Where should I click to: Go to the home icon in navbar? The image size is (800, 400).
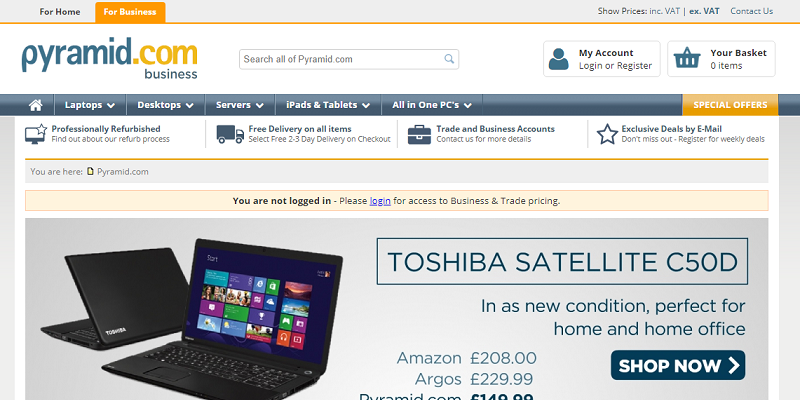point(36,105)
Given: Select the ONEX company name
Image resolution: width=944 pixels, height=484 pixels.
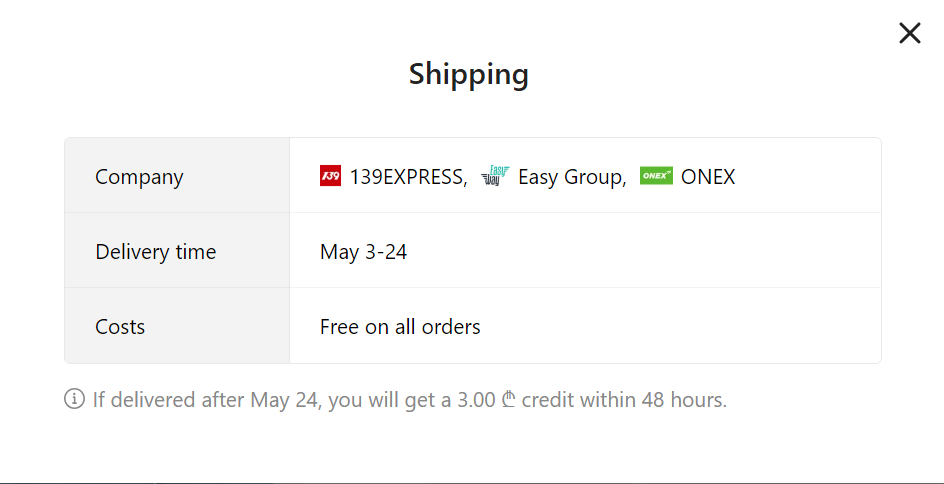Looking at the screenshot, I should click(x=708, y=177).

■ **Your objective**: Render the items above as a two-column CSV with the columns item_text and answer, giving one row per item. Put each field in quotes, replace line breaks with spaces, and leave out the pictures.

■ **Solution to the exercise**:
item_text,answer
"Where should I click to: Go to the home icon in navbar? The image size is (800, 400).","point(36,105)"
"Given: Select the ONEX company name Image resolution: width=944 pixels, height=484 pixels.","Looking at the screenshot, I should click(x=708, y=177)."